Stored records
----
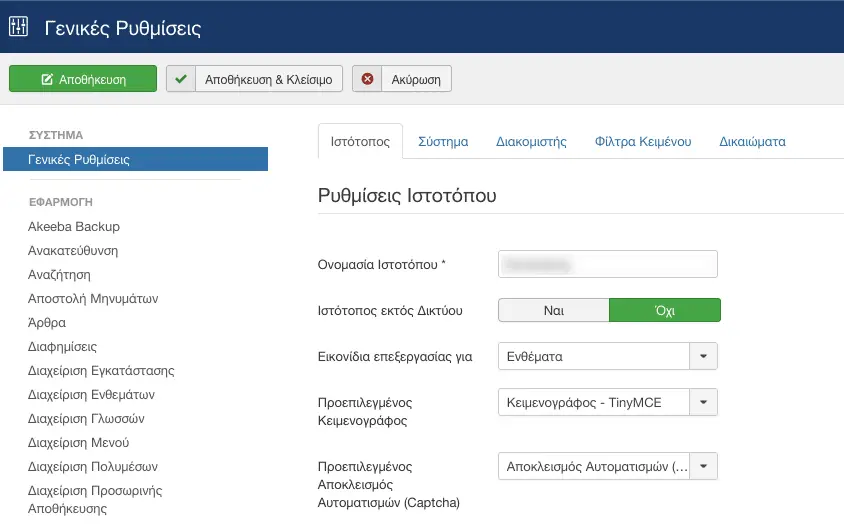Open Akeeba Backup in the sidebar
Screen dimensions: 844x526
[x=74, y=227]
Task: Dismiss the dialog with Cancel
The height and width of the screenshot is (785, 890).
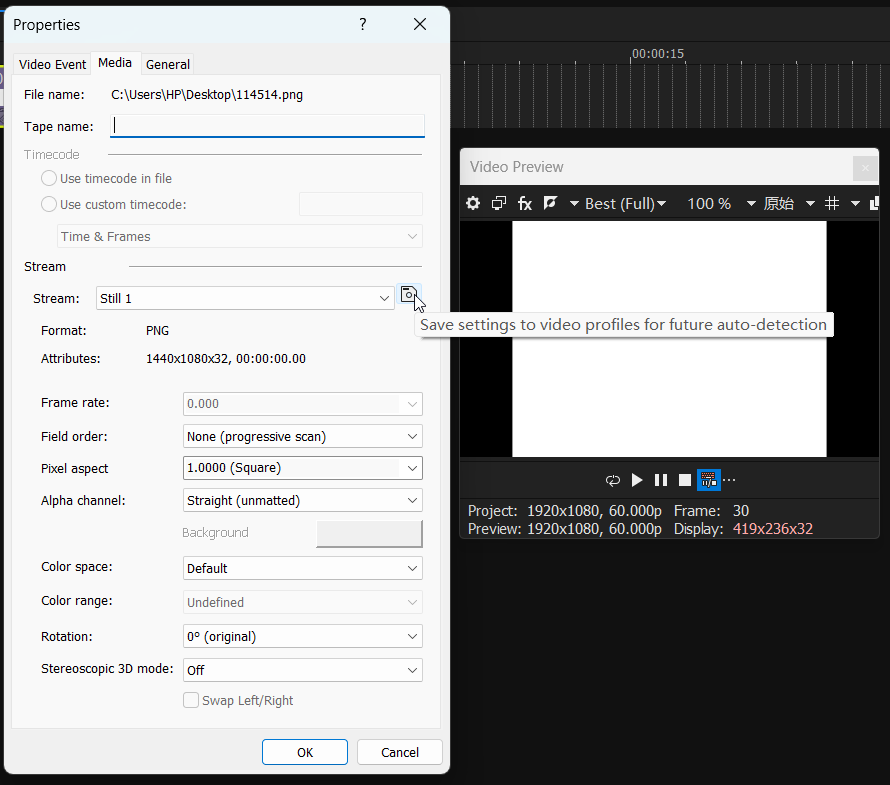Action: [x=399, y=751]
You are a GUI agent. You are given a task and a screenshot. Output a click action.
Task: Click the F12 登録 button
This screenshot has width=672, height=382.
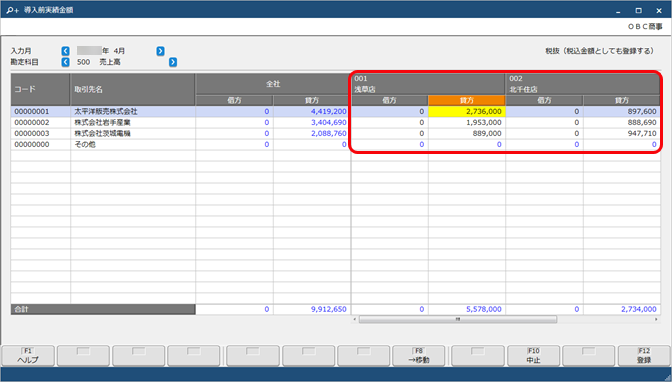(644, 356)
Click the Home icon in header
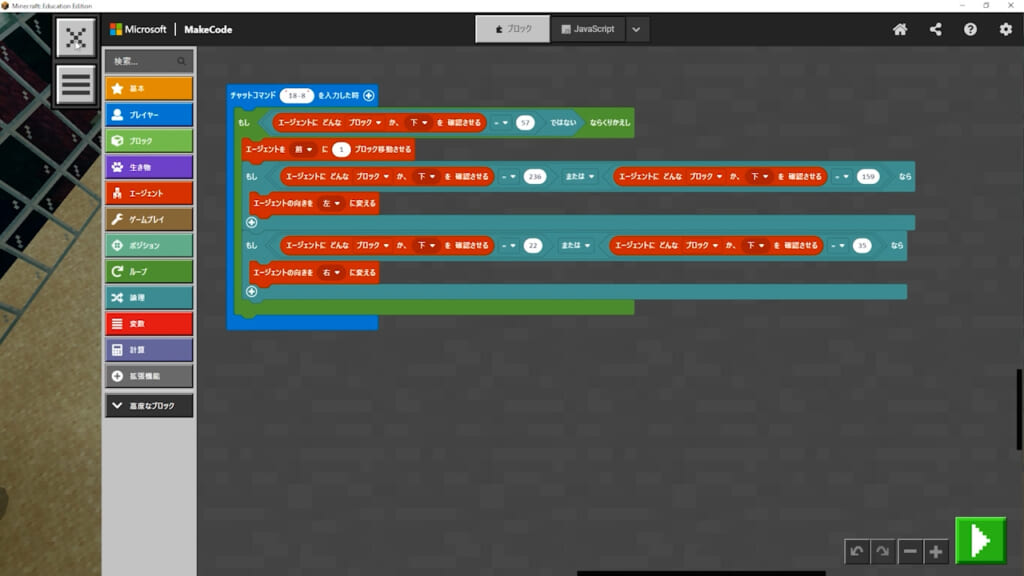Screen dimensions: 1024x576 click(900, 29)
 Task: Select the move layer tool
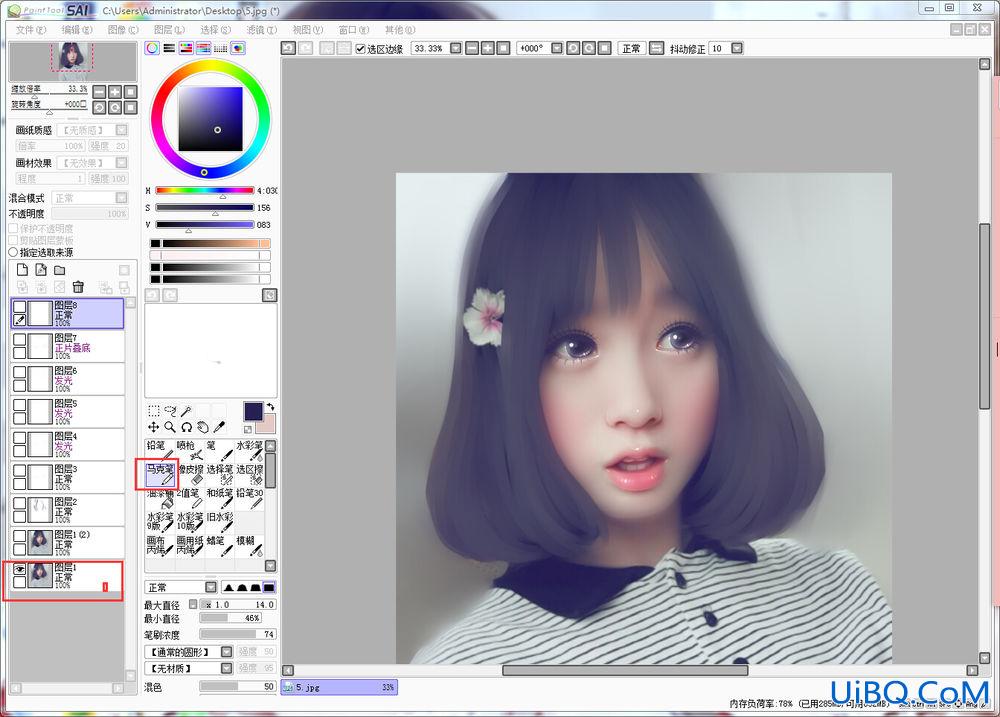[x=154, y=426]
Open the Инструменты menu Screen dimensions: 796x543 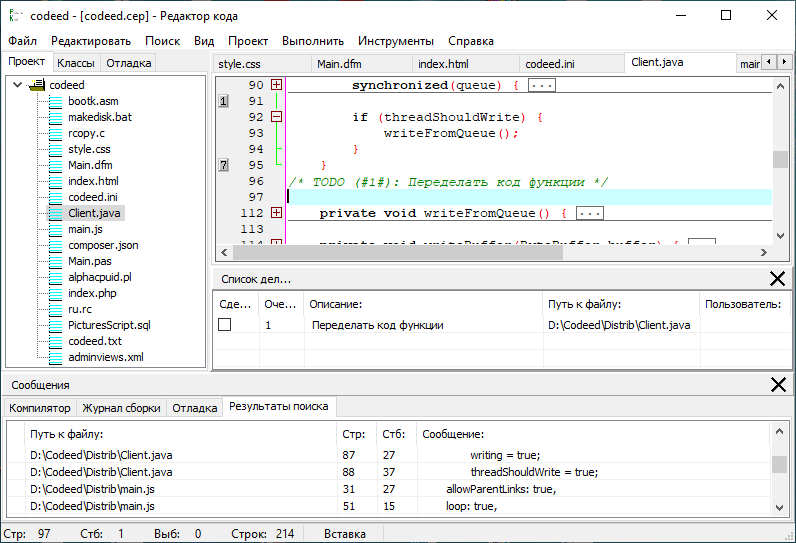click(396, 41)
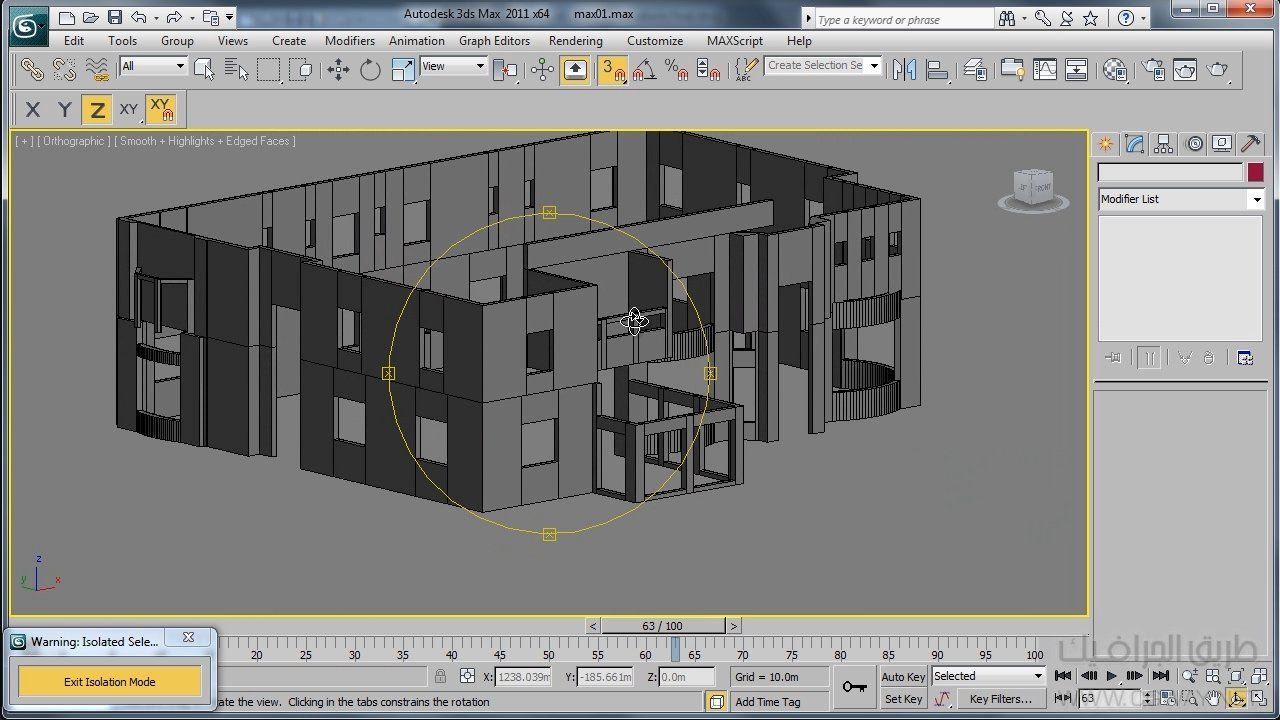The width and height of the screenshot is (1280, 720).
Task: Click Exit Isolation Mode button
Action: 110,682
----
■ HOW TO COMPLETE THIS TASK: Within these entries, output exactly the lines starting at the one with "Task: Dismiss the dialog with Cancel" and finishing at the one with "Task: Click the F12 登録 button". Leave pictures out of the output.

■ ANSWER FOR THE TASK:
Task: Dismiss the dialog with Cancel
The height and width of the screenshot is (785, 890).
Action: [x=399, y=751]
You are a GUI agent. You are given a task and a screenshot. Output a click action.
Task: Click the F12 登録 button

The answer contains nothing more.